A teoria da ação revolucionária

Quantas vezes já dissemos: “a prática vence no final”. Isso é correto no sentido de que a experiência coletiva de uma classe e de toda a humanidade varre gradualmente ilusões e as falsas teorias baseadas em generalizações precipitadas. Mas pode-se dizer com igual verdade: “a teoria vence no final”, quando entendemos por isso que a teoria, na realidade, compreende a experiência total da humanidade. Visto desse ponto de vista, a oposição entre teoria e prática desaparece, pois a teoria nada mais é do que a prática corretamente considerada e generalizada. A teoria não derrota a prática, mas a atitude irrefletida, empírica e grosseira em relação a ela. Para poder avaliar adequadamente as condições da luta, a situação de nossa própria classe, devemos possuir um método confiável de orientação política e histórica. Isso é o marxismo ou, com relação à época mais recente, o leninismo.

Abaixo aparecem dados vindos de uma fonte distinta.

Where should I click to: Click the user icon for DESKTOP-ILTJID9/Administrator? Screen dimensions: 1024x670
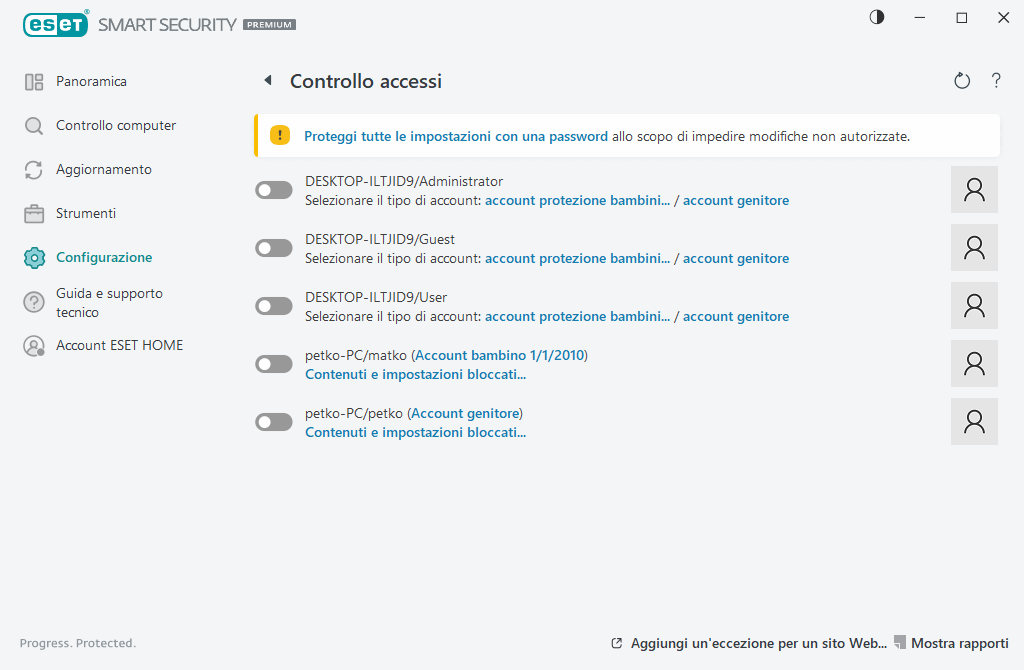click(x=974, y=190)
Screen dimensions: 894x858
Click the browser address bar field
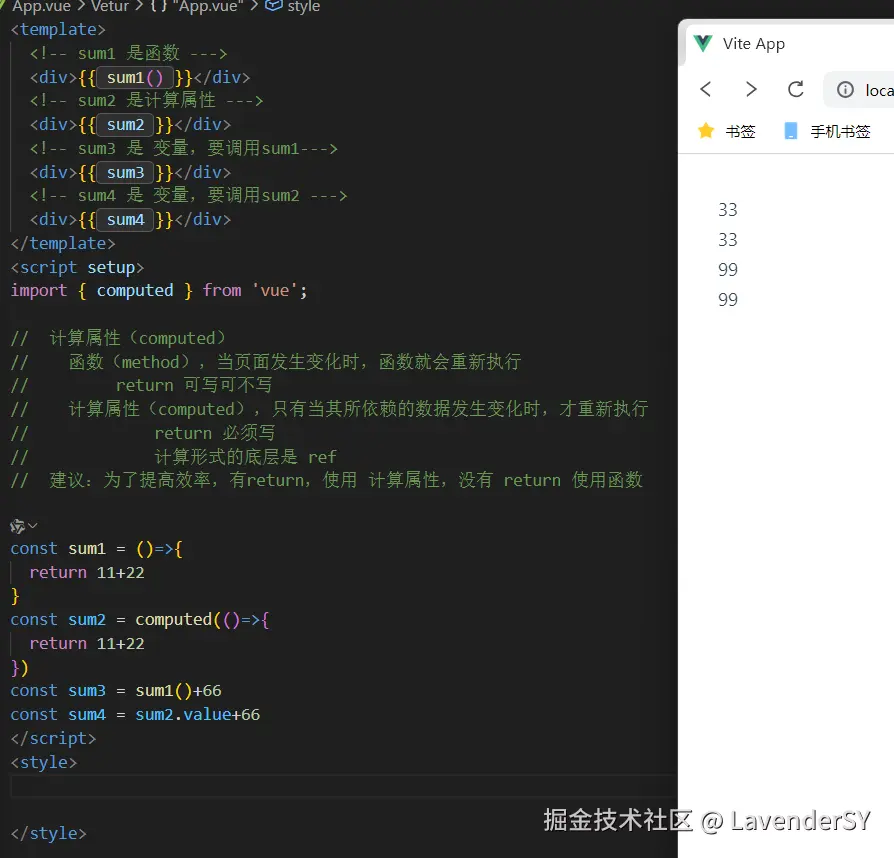tap(878, 90)
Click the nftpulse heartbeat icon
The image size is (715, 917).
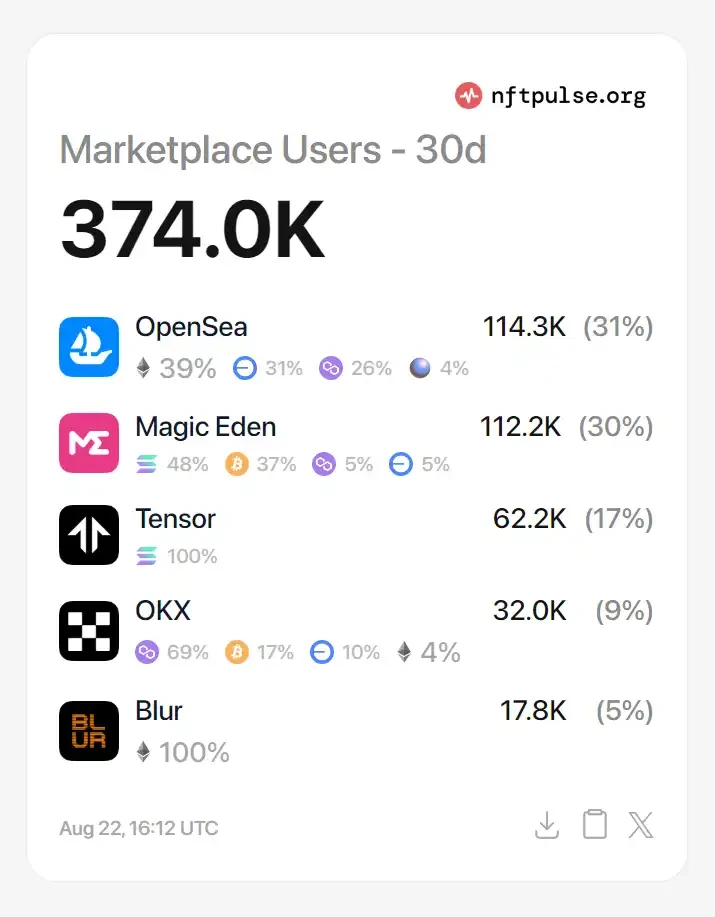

Marx e Lenin – esses são nossos dois guias supremos na esfera da pesquisa social. Para a geração mais jovem, o caminho para Marx passa por Lenin. O caminho reto se torna cada vez mais difícil, pois o período que separa a geração emergente do gênio daqueles que fundaram o socialismo científico, Marx e Engels, é muito longo. O leninismo é a mais alta encarnação e condensação do marxismo para a ação revolucionária direta na época da agonia imperialista da sociedade burguesa. O Instituto Lenin em Moscou deve se tornar uma academia superior de estratégia revolucionária. Nosso Partido Comunista está impregnado do poderoso espírito de Lenin. Seu gênio revolucionário está conosco. Nossos pulmões revolucionários respiram a atmosfera dessa doutrina melhor e mais elevada que o desenvolvimento anterior do pensamento humano criou. É por isso que estamos tão profundamente convencidos de que o amanhã é nosso.